In the .bsp header there will always be a 4 byte int for the .bsp format version
Unfortunately this isn't totally unique from game to game, most Source Engine titles use version 20
This is where load_bsp's second (optional!) argument comes in, branch

branch can be either a string or a python script

>>> import bsp_tool

>>> bsp_tool.load_bsp("tests/maps/pl_upward.bsp", branch=bsp_tool.branches.valve.orange_box)
Loading pl_upward.bsp (VBSP version 20)...
Loaded  pl_upward.bsp
<ValveBsp pl_upward.bsp at 0x000001FB329F7640>

>>> bsp_tool.load_bsp("tests/maps/test2.bsp")
Loading test2.bsp (VBSP version 20)...
Loaded  test2.bsp
<ValveBsp test2.bsp at 0x000001FB329F7940>

In the above example bsp_tool.branches.valve.orange_box points to bsp_tool/branches/valve/orange_box.py
This branch script is used to intialise the Bsp subclass chosen when load_bsp works out the developer

When branch is a string, load_bsp uses branch as a key in the bsp_tool.branches.by_name dictionary to choose a script
Bsp classes take the branch script as their first argument and do not have defaults (except ValveBsp)

When branch is "unknown" (default) the bsp format version is used as a key in the bsp_tool.branches.by_version dictionary

Branch scripts

Now that we know a branch script is needed to load a specific .bsp variant, why might we need to make one?
Well, bsp_tool doesn't cover a lot of formats, and those it does aren't mapped completely either!
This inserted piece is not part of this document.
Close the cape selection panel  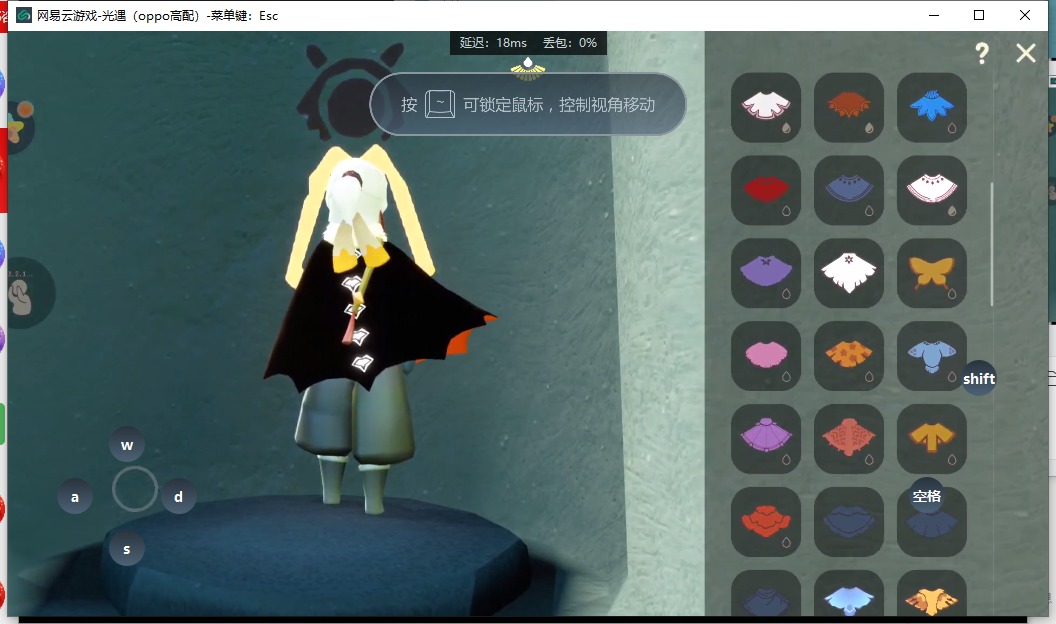1026,54

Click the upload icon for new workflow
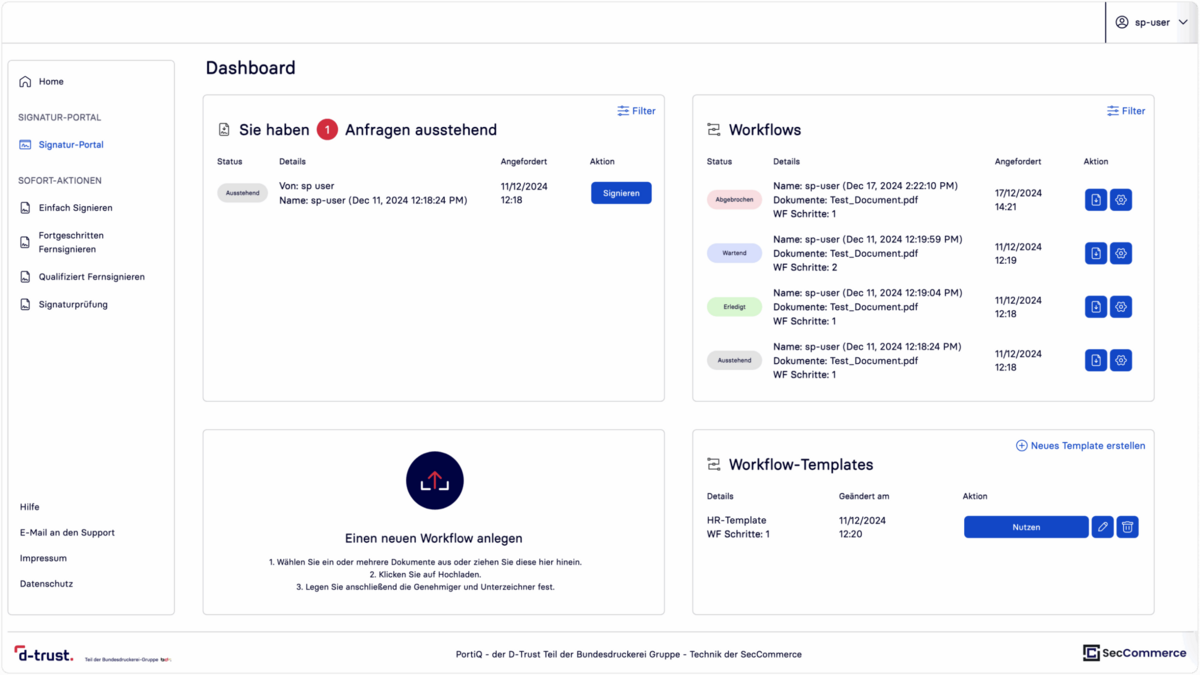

But with branch scripts you can develop a rough map of a particular format while copying definitions from other scripts
nexon/vindictus.py for example, imports valve.orange_box and copies most of the format
This saves a lot of code! Especially since they only differ on the format of a handful of lumps and share a .bsp version

Overall structure

The branch scripts that come with bsp_tool have a common format to make reading them as consistent as possible

import enum
from .. import base
from .. import shared  # special lumps

BSP_VERSION = 20

class LUMP(enum.Enum):
    ENTITIES = 0
    AREAS = 20
    PAKFILE = 40


class LumpHeader(base.MappedArray):
    _mapping = [“offset”, “length”, “version”, “fourCC”]
    _format =4I# classes for each lump, in alphabetical order:
class Area(base.Struct):  # LUMP 20
    num_area_portals: int   # number of AreaPortals after first_area_portal in this Area
    first_area_portal: int  # index of first AreaPortal
    __slots__ = ["num_area_portals", "first_area_portal"]
    _format = "2i"

LUMP_CLASSES = {"AREAS": Area}

SPECIAL_LUMP_CLASSES = {"ENTITIES": shared.Entities,
                        "PAKFILE": shared.PakFile}

If you compare bsp_tool/branches/valve/orange_box.py you'll see I've left a lot out here, but this basic batch script is a great start for translating any .bsp variant

At the top we have the bsp format version, mostly as a note
Next comes the LUMP enums, these list each lump in the order they appear in the bsp header

If you don't list a lump it won't be imported
Listing UNKNOWN_23 & UNUNSED_63 in LUMP will save their contents as RAW_LUMPNAME (unless they're empty)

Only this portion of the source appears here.